The Kurds Fight to Defend Their Homes

I’m glad that somebody other than me sees that the Kurds are fighting to defend their homes rather for Syria or Iraq and that encouraging them to fight for Syria or Iraq will prove futile. In this case it’s Dexter Filkins, writing in the New Yorker:

For the Kurds, the new reality has amounted to a paradox: leaders in both Baghdad and Washington want the Kurds to fight ISIS, but the Kurds themselves mostly just want to secure Iraq’s Kurdish areas.

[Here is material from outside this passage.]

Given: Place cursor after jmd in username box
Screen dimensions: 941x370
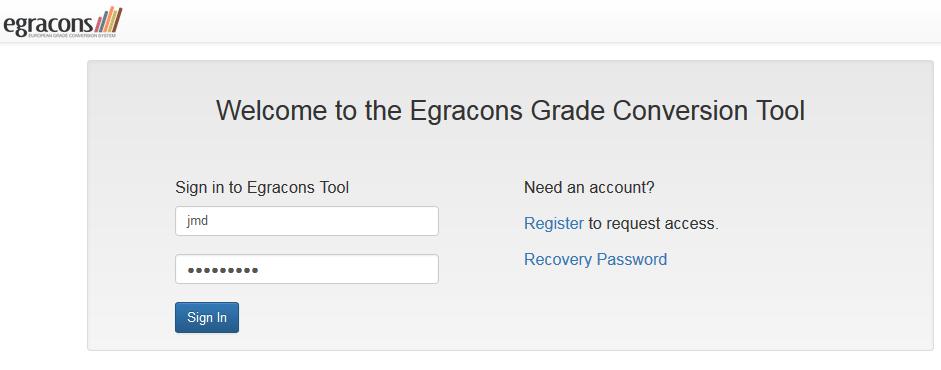Looking at the screenshot, I should tap(210, 221).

That means that the Kurds had every reason to want to liberate Sinjar. The Yazidis may be a religious minority—most Kurds are Sunni Muslims—but the majority of them are Kurdish-speaking. The Kurdish Regional Government, based in the city of Erbil, isn’t likely to stop battling ISIS until Sinjar is completely reunited with the Kurdish region. Peshmerga fighters have been preparing for this operation for months, having re-conquered nearby Mount Sinjar late last year.

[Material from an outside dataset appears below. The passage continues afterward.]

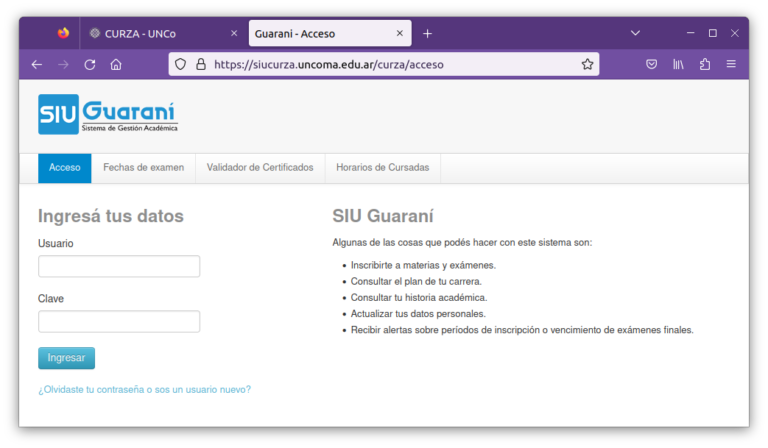The image size is (768, 448).
Task: Open a new tab with plus button
Action: [x=427, y=33]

If the peshmerga have indeed cut off the main highway that leads from the Syrian border, then Mosul is now quite isolated. Still, the evidence suggests that, once the Kurds fully retake Sinjar, they’ll stop fighting. Mosul, at least the parts held by ISIS, has a largely Arab population, and if Kurdish leaders sent their fighters in, they would likely face stiff, even popular, resistance. Retaking Mosul is most likely being reserved for the Iraqi Army, which, if it recovers, is likely to remain largely Arab. “We are happy to support an offensive to retake Mosul, but we won’t lead it,” the Kurdish official told me.

1 comment… add one
  • steve Link

    Should it be pointed out that the Iraq army refused to fight for Mosul when they held it earlier? That they ran away when faced with a much smaller force? That the people in Mosul (many) welcomed DAESH as the Shia Iraqi government was hated so much?